● **Provided information**
:::
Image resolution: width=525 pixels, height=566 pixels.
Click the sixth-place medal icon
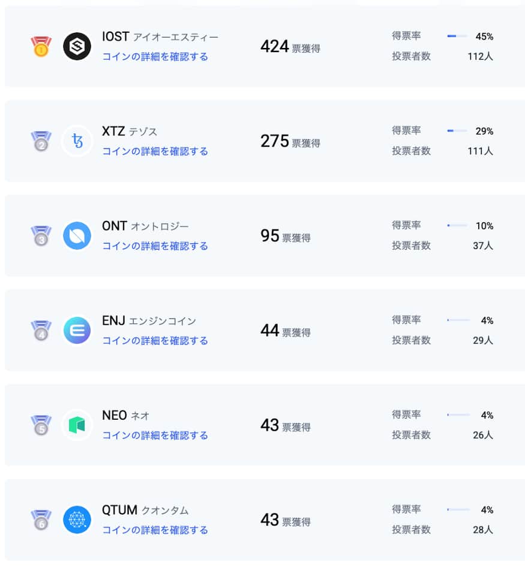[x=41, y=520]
:::
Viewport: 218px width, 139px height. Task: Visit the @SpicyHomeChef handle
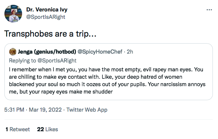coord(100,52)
:::
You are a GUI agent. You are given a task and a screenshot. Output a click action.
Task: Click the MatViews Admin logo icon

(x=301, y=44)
:::
● **Written instruction**
Reproduce the data starting with the line containing "You are a GUI" and going on through the line containing "(x=301, y=44)", and reproduce only those lines, requests included. Multiply every coordinate in the answers by 0.25 and round each to a whole number, with halves rounded up.

● **Correct result**
You are a GUI agent. You are given a task and a screenshot. Output a click action.
Task: Click the MatViews Admin logo icon

(x=75, y=11)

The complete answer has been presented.